Problem to work on: Please rewrite all of the records below, replacing "floating home button" with "floating home key" and leaving everything else unchanged.

Supplied entries:
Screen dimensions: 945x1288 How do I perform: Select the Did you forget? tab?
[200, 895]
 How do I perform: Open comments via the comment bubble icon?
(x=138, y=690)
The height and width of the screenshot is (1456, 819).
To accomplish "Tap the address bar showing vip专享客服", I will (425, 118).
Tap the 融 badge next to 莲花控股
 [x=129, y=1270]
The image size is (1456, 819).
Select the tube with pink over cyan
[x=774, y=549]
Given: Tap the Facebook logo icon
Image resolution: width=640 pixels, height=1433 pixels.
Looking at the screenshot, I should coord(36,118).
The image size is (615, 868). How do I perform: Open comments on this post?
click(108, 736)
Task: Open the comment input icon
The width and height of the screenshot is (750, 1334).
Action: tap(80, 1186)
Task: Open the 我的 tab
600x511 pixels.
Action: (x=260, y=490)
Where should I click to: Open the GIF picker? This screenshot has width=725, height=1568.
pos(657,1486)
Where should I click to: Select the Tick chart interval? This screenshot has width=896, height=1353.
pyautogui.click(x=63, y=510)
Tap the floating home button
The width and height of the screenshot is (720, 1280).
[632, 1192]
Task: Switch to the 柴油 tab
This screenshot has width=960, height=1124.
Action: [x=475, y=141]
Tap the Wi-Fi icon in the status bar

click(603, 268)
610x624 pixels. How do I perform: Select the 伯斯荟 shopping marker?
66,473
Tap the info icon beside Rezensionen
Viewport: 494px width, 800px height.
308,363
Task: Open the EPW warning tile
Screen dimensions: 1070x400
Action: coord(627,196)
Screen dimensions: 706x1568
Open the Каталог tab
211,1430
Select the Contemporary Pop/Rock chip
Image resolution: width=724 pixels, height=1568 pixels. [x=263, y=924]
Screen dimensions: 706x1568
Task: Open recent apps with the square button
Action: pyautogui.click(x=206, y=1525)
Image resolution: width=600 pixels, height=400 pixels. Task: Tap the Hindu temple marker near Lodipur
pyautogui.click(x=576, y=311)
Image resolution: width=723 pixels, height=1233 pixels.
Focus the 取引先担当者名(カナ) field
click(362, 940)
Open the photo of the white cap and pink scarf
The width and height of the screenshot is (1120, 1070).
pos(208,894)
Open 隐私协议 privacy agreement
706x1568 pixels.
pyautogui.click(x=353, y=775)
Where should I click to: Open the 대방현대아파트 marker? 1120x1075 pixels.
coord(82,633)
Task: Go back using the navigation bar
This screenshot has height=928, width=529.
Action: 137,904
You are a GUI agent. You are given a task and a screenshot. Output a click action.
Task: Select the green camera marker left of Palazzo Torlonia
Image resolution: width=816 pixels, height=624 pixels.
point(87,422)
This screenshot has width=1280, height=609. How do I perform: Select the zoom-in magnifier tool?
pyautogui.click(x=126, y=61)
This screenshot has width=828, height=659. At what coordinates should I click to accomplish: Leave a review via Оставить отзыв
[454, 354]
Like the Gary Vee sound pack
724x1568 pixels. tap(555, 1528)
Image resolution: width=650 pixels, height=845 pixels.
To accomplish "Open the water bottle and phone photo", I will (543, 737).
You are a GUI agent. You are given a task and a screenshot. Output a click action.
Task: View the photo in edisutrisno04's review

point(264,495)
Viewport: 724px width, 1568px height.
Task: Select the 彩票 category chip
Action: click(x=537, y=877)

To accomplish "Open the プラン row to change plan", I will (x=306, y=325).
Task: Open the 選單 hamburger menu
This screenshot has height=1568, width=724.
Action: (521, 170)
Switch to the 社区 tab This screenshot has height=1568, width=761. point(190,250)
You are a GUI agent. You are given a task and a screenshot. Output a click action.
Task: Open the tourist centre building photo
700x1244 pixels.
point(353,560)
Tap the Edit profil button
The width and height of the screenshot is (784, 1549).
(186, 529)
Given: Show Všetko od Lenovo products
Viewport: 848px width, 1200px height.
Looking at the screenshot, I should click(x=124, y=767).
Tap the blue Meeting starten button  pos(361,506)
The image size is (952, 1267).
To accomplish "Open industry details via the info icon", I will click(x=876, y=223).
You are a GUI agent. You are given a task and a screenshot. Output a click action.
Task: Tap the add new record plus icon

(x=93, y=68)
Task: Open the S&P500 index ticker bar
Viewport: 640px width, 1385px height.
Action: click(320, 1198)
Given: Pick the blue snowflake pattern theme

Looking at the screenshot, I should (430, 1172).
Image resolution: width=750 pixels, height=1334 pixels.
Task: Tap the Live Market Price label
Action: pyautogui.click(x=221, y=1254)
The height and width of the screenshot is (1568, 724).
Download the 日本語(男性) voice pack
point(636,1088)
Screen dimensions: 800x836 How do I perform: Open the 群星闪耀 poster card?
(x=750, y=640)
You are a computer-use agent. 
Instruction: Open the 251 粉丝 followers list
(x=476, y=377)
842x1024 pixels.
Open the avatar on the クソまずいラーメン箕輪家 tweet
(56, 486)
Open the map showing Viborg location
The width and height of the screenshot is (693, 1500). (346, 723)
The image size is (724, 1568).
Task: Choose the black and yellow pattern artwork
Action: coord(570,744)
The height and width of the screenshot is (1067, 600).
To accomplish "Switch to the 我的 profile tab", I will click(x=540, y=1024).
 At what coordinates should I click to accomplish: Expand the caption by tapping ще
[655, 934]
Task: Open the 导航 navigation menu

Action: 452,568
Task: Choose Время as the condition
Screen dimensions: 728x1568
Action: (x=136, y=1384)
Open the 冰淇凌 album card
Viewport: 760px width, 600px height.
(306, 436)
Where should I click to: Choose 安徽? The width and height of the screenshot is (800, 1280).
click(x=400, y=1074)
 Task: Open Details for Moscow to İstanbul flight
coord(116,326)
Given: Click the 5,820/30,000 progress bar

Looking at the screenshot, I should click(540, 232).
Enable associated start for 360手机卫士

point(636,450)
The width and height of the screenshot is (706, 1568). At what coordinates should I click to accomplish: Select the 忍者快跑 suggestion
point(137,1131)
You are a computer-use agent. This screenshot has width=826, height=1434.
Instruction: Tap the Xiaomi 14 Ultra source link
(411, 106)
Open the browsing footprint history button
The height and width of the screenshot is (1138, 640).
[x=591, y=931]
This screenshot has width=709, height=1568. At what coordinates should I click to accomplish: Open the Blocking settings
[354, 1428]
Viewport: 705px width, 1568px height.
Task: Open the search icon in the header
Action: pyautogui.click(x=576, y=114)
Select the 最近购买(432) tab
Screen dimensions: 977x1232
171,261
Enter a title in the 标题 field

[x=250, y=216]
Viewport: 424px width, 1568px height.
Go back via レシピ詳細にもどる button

Solution for this problem:
Screen dimensions: 945x1288 How do I perform: Select the Did you forget? tab?
[200, 895]
 How do I perform: Open comments via the comment bubble icon?
(x=138, y=690)
The height and width of the screenshot is (1456, 819).
To accomplish "Tap the address bar showing vip专享客服", I will (425, 118).
Tap the 融 badge next to 莲花控股
 [x=129, y=1270]
The image size is (1456, 819).
Select the tube with pink over cyan
[x=774, y=549]
Given: Tap the Facebook logo icon
Image resolution: width=640 pixels, height=1433 pixels.
Looking at the screenshot, I should coord(36,118).
The image size is (615, 868). How do I perform: Open comments on this post?
click(108, 736)
Task: Open the comment input icon
The width and height of the screenshot is (750, 1334).
Action: tap(80, 1186)
Task: Open the 我的 tab
600x511 pixels.
Action: (x=260, y=490)
Where should I click to: Open the GIF picker? This screenshot has width=725, height=1568.
pos(657,1486)
Where should I click to: Select the Tick chart interval? This screenshot has width=896, height=1353.
pyautogui.click(x=63, y=510)
Tap the floating home key
The width and height of the screenshot is (720, 1280).
[632, 1192]
Task: Switch to the 柴油 tab
This screenshot has width=960, height=1124.
Action: [x=475, y=141]
Tap the Wi-Fi icon in the status bar

click(603, 268)
610x624 pixels. How do I perform: Select the 伯斯荟 shopping marker?
66,473
Tap the info icon beside Rezensionen
Viewport: 494px width, 800px height.
308,363
Task: Open the EPW warning tile
Screen dimensions: 1070x400
Action: coord(627,196)
Screen dimensions: 706x1568
Open the Каталог tab
211,1430
Select the Contemporary Pop/Rock chip
Image resolution: width=724 pixels, height=1568 pixels. [x=263, y=924]
Screen dimensions: 706x1568
Task: Open recent apps with the square button
Action: pyautogui.click(x=206, y=1525)
Image resolution: width=600 pixels, height=400 pixels. Task: Tap the Hindu temple marker near Lodipur
pyautogui.click(x=576, y=311)
Image resolution: width=723 pixels, height=1233 pixels.
Focus the 取引先担当者名(カナ) field
click(362, 940)
Open the photo of the white cap and pink scarf
The width and height of the screenshot is (1120, 1070).
pos(208,894)
Open 隐私协议 privacy agreement
706x1568 pixels.
pyautogui.click(x=353, y=775)
Where should I click to: Open the 대방현대아파트 marker? 1120x1075 pixels.
coord(82,633)
Task: Go back using the navigation bar
This screenshot has height=928, width=529.
Action: 137,904
You are a GUI agent. You are given a task and a screenshot. Output a click action.
Task: Select the green camera marker left of Palazzo Torlonia
Image resolution: width=816 pixels, height=624 pixels.
point(87,422)
This screenshot has width=1280, height=609. How do I perform: Select the zoom-in magnifier tool?
pyautogui.click(x=126, y=61)
This screenshot has width=828, height=659. At what coordinates should I click to accomplish: Leave a review via Оставить отзыв
[454, 354]
Like the Gary Vee sound pack
724x1568 pixels. tap(555, 1528)
Image resolution: width=650 pixels, height=845 pixels.
To accomplish "Open the water bottle and phone photo", I will (543, 737).
You are a GUI agent. You are given a task and a screenshot. Output a click action.
Task: View the photo in edisutrisno04's review

point(264,495)
Viewport: 724px width, 1568px height.
Task: Select the 彩票 category chip
Action: click(x=537, y=877)

To accomplish "Open the プラン row to change plan", I will (x=306, y=325).
Task: Open the 選單 hamburger menu
This screenshot has height=1568, width=724.
Action: (521, 170)
Switch to the 社区 tab This screenshot has height=1568, width=761. point(190,250)
You are a GUI agent. You are given a task and a screenshot. Output a click action.
Task: Open the tourist centre building photo
700x1244 pixels.
point(353,560)
Tap the Edit profil button
The width and height of the screenshot is (784, 1549).
(186, 529)
Given: Show Všetko od Lenovo products
Viewport: 848px width, 1200px height.
Looking at the screenshot, I should click(x=124, y=767).
Tap the blue Meeting starten button  pos(361,506)
The image size is (952, 1267).
To accomplish "Open industry details via the info icon", I will click(x=876, y=223).
You are a GUI agent. You are given a task and a screenshot. Output a click action.
Task: Tap the add new record plus icon

(x=93, y=68)
Task: Open the S&P500 index ticker bar
Viewport: 640px width, 1385px height.
Action: click(320, 1198)
Given: Pick the blue snowflake pattern theme

Looking at the screenshot, I should (430, 1172).
Image resolution: width=750 pixels, height=1334 pixels.
Task: Tap the Live Market Price label
Action: pyautogui.click(x=221, y=1254)
The height and width of the screenshot is (1568, 724).
Download the 日本語(男性) voice pack
point(636,1088)
Screen dimensions: 800x836 How do I perform: Open the 群星闪耀 poster card?
(x=750, y=640)
You are a computer-use agent. 
Instruction: Open the 251 粉丝 followers list
(x=476, y=377)
842x1024 pixels.
Open the avatar on the クソまずいラーメン箕輪家 tweet
(56, 486)
Open the map showing Viborg location
The width and height of the screenshot is (693, 1500). (346, 723)
The image size is (724, 1568).
Task: Choose the black and yellow pattern artwork
Action: coord(570,744)
The height and width of the screenshot is (1067, 600).
To accomplish "Switch to the 我的 profile tab", I will click(x=540, y=1024).
 At what coordinates should I click to accomplish: Expand the caption by tapping ще
[655, 934]
Task: Open the 导航 navigation menu

Action: 452,568
Task: Choose Время as the condition
Screen dimensions: 728x1568
Action: (x=136, y=1384)
Open the 冰淇凌 album card
Viewport: 760px width, 600px height.
(306, 436)
Where should I click to: Choose 安徽? The width and height of the screenshot is (800, 1280).
click(x=400, y=1074)
 Task: Open Details for Moscow to İstanbul flight
coord(116,326)
Given: Click the 5,820/30,000 progress bar

Looking at the screenshot, I should click(540, 232).
Enable associated start for 360手机卫士

point(636,450)
The width and height of the screenshot is (706, 1568). At what coordinates should I click to accomplish: Select the 忍者快跑 suggestion
point(137,1131)
You are a computer-use agent. This screenshot has width=826, height=1434.
Instruction: Tap the Xiaomi 14 Ultra source link
(411, 106)
Open the browsing footprint history button
The height and width of the screenshot is (1138, 640).
[x=591, y=931]
This screenshot has width=709, height=1568. At what coordinates should I click to accomplish: Open the Blocking settings
[354, 1428]
Viewport: 705px width, 1568px height.
Task: Open the search icon in the header
Action: pyautogui.click(x=576, y=114)
Select the 最近购买(432) tab
Screen dimensions: 977x1232
171,261
Enter a title in the 标题 field

[x=250, y=216]
Viewport: 424px width, 1568px height.
Go back via レシピ詳細にもどる button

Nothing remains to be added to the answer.